= Johanna de Herboville =

Jeanne d'Herboville, née de Beaudrengien, in Sweden known as Johanna de Herboville (flourit 1596), was a French Huguenot noblewoman and a Swedish courtier. She emigrated to Sweden with her husband, and served as the governess of the children of King Eric XIV of Sweden.

==Life==
Johanna de Herboville was married to French nobleman Jean d'Herboville. The couple were both Huguenot protestants. In 1558, they emigrated to Protestant Sweden.

Her husband was given a position at the Swedish Royal Court of Gustav I as a teacher of that king's youngest son, Duke Charles. Gustav I died in 1560 and was succeeded by his eldest son, Eric XIV, who then appointed Johanna de Herboville (wife of a man by then established at the Swedish court) as governess for King Eric's and Queen Karin Månsdotter's children: Sigrid of Sweden and Gustav of Sweden. As such she was given the responsibility of the household of the royal children and the lesser staff of the royal nursery. She was the only person allowed to withdraw funds from the queen's money, except the queen herself and the queen's personal secretary.
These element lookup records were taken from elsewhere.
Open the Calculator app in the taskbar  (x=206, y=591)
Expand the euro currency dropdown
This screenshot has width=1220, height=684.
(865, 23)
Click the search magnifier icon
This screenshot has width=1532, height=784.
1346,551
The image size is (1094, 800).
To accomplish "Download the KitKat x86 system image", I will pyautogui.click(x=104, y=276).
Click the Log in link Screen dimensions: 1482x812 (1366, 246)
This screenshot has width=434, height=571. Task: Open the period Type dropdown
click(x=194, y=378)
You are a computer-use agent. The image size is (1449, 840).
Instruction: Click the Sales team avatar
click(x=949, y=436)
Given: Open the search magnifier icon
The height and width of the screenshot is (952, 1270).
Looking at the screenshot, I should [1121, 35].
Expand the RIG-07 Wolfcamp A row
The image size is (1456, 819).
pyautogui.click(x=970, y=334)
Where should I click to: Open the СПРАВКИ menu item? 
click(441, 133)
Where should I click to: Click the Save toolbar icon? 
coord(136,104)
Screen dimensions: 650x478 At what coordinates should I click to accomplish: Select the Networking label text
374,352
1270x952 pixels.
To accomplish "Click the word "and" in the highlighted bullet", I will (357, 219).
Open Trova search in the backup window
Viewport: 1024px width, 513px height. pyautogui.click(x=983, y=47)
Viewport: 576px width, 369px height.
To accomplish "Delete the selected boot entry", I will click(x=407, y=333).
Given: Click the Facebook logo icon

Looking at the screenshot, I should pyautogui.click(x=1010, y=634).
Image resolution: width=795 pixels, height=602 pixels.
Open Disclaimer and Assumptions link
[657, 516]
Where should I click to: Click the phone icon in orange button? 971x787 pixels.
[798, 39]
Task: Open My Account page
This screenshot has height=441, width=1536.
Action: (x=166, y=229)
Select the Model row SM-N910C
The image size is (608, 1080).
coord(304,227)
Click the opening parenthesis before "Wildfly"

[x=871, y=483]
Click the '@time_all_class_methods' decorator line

After the desposition and imprisonment of Eric XIV in 1568, the royal children initially remained in the custody of Johanna de Herboville, separated from their imprisoned parents. She, in turn, was placed under the supervision of the queen dowager, Catherine Stenbock. The children remained under de Herboville's care for two years. In 1570 it was decided that the children should join their parents in their imprisonment.

Johanna de Herboville was still alive in 1596, which is the last year she is known to be mentioned.